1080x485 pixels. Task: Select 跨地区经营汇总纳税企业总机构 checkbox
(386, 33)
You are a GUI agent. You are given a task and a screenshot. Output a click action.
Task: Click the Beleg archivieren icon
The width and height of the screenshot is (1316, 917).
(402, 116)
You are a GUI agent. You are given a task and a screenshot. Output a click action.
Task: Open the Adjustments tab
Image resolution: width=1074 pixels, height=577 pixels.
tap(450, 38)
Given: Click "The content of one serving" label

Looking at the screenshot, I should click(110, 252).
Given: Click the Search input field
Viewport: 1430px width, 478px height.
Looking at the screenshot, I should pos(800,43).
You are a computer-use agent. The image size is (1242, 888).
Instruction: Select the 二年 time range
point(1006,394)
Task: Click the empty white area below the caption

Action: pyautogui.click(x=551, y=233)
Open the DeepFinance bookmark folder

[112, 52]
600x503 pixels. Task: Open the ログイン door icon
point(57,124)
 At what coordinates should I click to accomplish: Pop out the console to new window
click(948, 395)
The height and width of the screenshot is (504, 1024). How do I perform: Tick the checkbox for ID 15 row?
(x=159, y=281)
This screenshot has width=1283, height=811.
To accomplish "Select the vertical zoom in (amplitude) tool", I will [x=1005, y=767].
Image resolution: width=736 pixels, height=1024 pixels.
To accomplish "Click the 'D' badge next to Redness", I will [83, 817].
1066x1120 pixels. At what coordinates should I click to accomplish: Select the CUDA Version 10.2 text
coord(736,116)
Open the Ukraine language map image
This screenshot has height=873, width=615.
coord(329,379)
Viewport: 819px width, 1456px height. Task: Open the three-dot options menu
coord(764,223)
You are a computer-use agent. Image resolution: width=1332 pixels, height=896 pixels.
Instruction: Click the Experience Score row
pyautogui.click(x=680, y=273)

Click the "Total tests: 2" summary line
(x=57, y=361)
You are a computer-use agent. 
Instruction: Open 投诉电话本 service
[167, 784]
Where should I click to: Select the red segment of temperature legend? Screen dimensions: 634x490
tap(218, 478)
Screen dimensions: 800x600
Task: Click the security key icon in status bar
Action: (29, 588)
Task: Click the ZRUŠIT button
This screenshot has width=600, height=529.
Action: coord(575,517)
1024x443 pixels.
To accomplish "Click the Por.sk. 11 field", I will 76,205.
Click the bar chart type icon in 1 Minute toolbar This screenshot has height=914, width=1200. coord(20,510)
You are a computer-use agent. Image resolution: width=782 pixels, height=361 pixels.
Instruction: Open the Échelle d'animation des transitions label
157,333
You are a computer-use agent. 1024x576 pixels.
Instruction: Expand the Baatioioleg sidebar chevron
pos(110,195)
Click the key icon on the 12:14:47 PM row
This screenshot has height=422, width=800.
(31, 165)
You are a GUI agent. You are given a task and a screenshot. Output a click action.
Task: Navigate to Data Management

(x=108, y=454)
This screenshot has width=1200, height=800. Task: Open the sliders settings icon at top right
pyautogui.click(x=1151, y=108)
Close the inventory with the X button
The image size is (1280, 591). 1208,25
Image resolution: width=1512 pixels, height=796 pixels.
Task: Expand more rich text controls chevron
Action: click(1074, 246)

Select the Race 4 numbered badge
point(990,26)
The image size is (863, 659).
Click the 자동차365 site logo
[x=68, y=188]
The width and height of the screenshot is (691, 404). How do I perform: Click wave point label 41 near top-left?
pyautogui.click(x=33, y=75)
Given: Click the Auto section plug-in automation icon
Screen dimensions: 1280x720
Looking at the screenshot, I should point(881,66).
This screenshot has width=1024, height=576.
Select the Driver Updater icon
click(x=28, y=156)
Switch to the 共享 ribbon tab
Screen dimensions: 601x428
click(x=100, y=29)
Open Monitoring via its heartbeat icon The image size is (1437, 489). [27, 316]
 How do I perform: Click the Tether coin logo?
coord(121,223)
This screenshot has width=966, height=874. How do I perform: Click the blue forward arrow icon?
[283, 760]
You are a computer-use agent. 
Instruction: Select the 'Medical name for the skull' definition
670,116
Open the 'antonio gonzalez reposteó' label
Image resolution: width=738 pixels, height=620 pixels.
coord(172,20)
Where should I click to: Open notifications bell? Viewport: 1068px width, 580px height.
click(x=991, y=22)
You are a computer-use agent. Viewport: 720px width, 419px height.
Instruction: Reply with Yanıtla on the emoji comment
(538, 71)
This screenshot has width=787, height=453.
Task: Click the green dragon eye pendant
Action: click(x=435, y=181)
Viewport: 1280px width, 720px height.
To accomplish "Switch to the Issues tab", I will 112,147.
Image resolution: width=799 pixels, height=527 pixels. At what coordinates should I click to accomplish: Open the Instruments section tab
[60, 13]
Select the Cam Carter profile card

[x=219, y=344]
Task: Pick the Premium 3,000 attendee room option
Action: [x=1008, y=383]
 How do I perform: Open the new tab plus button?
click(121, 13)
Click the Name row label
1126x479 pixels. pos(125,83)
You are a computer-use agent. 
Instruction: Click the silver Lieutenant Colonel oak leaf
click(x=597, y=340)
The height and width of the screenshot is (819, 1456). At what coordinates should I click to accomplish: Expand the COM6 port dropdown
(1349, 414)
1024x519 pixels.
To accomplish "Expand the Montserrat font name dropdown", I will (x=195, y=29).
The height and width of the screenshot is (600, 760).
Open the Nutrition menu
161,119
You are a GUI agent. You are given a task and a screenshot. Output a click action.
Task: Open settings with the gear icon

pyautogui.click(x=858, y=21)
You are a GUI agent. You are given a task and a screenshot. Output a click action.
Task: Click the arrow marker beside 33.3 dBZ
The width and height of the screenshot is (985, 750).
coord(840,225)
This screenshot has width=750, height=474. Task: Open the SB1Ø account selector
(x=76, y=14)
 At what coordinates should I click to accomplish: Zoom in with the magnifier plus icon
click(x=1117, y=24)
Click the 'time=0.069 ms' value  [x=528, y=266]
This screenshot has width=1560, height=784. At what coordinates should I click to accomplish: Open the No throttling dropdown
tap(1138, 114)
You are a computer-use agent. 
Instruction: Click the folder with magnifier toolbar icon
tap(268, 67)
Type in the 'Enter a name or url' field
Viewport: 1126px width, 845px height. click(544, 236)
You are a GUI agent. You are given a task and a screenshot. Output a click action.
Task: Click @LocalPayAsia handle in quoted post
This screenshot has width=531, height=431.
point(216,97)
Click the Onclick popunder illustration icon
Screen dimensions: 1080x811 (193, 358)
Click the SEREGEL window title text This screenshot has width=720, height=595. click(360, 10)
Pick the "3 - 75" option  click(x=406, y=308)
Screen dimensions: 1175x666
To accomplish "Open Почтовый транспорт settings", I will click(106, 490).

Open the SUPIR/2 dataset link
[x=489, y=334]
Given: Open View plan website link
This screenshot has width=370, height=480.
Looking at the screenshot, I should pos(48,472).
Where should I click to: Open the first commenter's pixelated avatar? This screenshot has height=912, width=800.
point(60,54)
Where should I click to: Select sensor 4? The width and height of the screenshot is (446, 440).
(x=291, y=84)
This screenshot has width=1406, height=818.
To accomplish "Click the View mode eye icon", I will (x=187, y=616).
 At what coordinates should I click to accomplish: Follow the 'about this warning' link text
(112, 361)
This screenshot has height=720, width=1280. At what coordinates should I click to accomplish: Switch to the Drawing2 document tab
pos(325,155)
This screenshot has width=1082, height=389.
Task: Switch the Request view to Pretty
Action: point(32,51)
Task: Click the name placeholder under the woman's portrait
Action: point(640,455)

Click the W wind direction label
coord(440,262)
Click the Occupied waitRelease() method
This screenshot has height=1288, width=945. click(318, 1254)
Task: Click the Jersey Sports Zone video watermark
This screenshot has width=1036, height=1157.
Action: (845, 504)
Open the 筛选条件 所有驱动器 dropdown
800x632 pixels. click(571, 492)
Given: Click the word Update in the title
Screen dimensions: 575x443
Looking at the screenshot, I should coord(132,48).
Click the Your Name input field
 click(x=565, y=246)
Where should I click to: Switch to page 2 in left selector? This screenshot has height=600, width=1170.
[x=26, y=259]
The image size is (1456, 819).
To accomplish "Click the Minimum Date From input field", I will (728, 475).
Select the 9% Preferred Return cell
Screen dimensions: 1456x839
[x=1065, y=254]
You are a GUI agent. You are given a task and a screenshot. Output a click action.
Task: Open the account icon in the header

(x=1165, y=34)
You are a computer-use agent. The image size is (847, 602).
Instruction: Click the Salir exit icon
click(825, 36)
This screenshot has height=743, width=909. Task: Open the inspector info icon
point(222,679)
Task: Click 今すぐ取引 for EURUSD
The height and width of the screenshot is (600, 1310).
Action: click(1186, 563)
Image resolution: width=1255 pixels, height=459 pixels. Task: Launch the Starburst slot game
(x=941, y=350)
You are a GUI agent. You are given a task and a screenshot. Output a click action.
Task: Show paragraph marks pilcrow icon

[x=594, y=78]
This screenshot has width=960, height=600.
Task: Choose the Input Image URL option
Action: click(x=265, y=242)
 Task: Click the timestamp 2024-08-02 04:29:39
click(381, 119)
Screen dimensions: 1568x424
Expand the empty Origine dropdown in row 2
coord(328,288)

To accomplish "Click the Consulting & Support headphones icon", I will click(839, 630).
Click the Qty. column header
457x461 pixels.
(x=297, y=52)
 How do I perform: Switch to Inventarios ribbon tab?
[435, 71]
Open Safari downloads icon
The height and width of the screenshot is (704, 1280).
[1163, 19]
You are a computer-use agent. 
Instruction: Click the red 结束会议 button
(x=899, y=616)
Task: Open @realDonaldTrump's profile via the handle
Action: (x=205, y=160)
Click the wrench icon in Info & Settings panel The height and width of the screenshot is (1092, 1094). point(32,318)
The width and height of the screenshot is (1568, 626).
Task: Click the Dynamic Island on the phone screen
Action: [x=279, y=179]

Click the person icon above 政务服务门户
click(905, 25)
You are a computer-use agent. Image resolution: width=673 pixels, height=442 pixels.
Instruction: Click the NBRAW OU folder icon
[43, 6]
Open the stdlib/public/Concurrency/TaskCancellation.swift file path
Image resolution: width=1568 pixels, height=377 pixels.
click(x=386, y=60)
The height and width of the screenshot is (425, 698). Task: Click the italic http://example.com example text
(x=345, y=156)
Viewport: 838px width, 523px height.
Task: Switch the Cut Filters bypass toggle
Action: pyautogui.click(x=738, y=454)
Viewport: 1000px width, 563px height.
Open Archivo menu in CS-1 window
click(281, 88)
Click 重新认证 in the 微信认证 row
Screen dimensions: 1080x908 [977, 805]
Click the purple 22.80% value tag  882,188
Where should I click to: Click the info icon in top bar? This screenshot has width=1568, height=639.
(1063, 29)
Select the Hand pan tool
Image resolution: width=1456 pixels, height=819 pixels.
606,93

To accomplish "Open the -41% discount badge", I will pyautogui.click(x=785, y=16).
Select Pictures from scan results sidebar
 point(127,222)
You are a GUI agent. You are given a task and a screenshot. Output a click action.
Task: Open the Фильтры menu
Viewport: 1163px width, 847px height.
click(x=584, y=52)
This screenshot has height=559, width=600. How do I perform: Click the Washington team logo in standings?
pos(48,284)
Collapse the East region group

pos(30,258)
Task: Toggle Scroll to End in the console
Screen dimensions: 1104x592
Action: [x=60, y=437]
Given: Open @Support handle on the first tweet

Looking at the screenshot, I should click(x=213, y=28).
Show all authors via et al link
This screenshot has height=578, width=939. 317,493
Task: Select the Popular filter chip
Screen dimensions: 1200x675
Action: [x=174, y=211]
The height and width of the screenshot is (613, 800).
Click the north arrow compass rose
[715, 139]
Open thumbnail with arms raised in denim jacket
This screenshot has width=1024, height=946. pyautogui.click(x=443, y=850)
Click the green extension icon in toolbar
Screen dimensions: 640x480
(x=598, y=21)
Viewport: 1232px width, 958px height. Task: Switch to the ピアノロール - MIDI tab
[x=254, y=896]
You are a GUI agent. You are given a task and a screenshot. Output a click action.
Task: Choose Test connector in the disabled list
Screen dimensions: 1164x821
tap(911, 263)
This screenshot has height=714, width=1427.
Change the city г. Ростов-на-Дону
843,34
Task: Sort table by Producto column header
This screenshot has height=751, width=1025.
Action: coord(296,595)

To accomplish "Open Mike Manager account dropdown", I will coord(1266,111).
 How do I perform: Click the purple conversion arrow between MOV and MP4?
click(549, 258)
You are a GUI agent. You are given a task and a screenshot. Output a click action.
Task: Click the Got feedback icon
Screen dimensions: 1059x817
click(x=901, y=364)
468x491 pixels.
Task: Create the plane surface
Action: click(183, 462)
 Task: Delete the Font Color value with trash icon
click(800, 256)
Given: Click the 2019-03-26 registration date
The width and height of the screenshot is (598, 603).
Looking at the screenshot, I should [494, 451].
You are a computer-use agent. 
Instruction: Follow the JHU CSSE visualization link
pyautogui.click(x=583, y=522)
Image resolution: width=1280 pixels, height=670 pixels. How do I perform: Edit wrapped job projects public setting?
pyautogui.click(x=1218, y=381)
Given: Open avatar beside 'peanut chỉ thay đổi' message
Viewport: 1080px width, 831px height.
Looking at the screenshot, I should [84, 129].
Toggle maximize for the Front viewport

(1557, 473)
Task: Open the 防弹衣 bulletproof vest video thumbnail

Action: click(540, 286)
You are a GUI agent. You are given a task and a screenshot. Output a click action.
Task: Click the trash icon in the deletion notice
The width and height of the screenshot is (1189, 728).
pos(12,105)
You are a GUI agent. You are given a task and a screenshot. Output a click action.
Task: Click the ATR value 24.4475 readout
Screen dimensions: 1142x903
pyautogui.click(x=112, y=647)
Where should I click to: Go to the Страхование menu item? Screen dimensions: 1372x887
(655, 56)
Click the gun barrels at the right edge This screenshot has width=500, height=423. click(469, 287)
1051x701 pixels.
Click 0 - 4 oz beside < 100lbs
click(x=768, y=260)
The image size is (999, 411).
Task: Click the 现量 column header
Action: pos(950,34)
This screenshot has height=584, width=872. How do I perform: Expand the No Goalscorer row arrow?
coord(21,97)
□ □ □ □
#### [What to work on]
Return the entries exactly through the "Task: Open the Adjustments tab" line.

#### [Answer area]
1080x485 pixels. Task: Select 跨地区经营汇总纳税企业总机构 checkbox
(386, 33)
You are a GUI agent. You are given a task and a screenshot. Output a click action.
Task: Click the Beleg archivieren icon
The width and height of the screenshot is (1316, 917).
(402, 116)
You are a GUI agent. You are given a task and a screenshot. Output a click action.
Task: Open the Adjustments tab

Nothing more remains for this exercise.